# Generating marketing slogans for product images

This notebook shows how to fine-tune a generative AI model to generate marketing slogans for product images. 

We start with a foundation model, BLIP, available through HuggingFace. We fine-tune it through an Amazon SageMaker training job. Then we evaluate the generated slogans created by our fine-tuned model to slogans created by an "out of the box" model. 

TL;DR - the fine-tuned model shows better results.

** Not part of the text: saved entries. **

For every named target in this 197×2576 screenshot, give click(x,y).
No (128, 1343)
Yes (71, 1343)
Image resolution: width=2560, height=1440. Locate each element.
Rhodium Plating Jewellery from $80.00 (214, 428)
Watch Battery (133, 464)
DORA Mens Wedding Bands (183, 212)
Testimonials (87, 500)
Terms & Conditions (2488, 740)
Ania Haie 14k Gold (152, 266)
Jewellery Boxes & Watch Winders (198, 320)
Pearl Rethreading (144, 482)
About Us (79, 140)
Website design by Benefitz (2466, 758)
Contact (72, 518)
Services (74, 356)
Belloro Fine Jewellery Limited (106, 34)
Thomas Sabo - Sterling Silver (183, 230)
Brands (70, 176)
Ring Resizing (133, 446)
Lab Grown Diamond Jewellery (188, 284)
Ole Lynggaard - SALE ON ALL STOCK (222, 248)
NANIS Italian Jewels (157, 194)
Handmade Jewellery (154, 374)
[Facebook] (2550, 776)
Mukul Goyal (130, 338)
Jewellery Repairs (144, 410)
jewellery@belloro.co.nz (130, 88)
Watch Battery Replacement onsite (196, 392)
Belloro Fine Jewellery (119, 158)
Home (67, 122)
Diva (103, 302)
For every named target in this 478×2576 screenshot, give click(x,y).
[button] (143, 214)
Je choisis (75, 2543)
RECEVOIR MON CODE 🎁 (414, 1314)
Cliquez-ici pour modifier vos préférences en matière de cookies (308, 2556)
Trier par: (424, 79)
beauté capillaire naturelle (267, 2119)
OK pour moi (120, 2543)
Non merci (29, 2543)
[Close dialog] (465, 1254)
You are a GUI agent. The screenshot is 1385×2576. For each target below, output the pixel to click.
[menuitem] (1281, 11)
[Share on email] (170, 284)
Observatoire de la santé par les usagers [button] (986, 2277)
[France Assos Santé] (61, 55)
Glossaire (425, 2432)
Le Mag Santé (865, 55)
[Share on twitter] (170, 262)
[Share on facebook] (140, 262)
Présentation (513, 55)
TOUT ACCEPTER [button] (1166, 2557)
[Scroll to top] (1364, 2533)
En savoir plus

| Metric | Baseline model | Fine-tuned model |
| -- | -- | -- |
| BERT Score (F1 - higher is better) | 0.82 | 0.85 |
| WER (lower is better) | 2.06 | 1.24 |
| ROUGE (higher is better ) | 0.05 | 0.09 |

## License

    Copyright Amazon.com, Inc. or its affiliates. All Rights Reserved.
    SPDX-License-Identifier: MIT-0

## Data set

We use the [Automatic Understanding of Image and Video Advertisements](https://people.cs.pitt.edu/~kovashka/ads/) image dataset. The citation for this data set is:

    Automatic Understanding of Image and Video Advertisements. Zaeem Hussain, Mingda Zhang, Xiaozhong Zhang, Keren Ye, Christopher Thomas, Zuha Agha, Nathan Ong, Adriana Kovashka. To appear, Proceedings of the IEEE Conference on Computer Vision and Pattern Recognition (CVPR), July 2017.

## Prerequisites

This notebook was built in Amazon SageMaker Studio. It uses an `ml.g4dn.xlarge` instance with the `PyTorch 1.13 Python 3.9 GPU Optimized` image.

Download the data set from the public links. It comes as a set of 11 zip files with images, `subfolder-0.zip` through `subfolder-10.zip`, plus a zip file with metadata, `annotations_images.zip`.

Create a directory called `data` in the same directory as this notebook and unzip all of the zip files there. You should end up with one subdirectory for each of the zip files.

You will need to make sure that you have increased your default account quotas to let you use a `p4d.24xlarge` instance for training.

## Install libraries

Make sure we have the latest versions of these packages.

In [None]:
!pip install transformers datasets evaluate -q

In [None]:
from datasets import load_dataset 

## Prepare data

In this section we need to create a dataset in the standard format for images. We need a folder with all of the images, and a metadata file that maps images to ground-truth captions (slogans).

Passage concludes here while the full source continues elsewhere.